I am using Eigen c++ library for linear algebra operations.
There is a variable v
in my code that is a VectorXd
type, and I need to calculate its sum, so I called v.sum()
.
However, when I updated my program to a new version, although the value of v
remain same(read from the same input file), the sum()
function give slightly
different value.
Here is a piece of code that explains my problem:
double vsum1 = v.sum();
double vsum2 = 0; // compare with manually calculated sum
for(size_t i = 0; i < v.size(); ++i)
{
vsum2 += v(i);
}
cout << "sum1: " << vsum1 << endl;
cout << "sum2: " << vsum2 << endl;
for the old version, the result is
sum1: 94.8117866666666487
sum2: 94.8117866666666202
for the new version , the result is
sum1: 94.8117866666666345
sum2: 94.8117866666666202
The manually calculated sum vsum2
remains unchanged, so I think the origin vector v
didn't change, then why would sum()
give different result? Is it because of
some SIMD optimization performed by Eigen?

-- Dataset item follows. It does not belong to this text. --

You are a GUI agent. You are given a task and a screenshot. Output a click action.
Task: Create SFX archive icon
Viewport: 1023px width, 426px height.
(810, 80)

The difference is actually neligible, but that leads to a failure of regression test.
5gon12eder's comment is right. Eigen3.3 perform AVX vctorization if available (4 double at once) compared to SSE only in Eigen3.2 (2 double at once). In any case, you must use some tolerance when comparing floating-point numbers to account for round-off errors. You can take inspiration from Eigen's unit tests.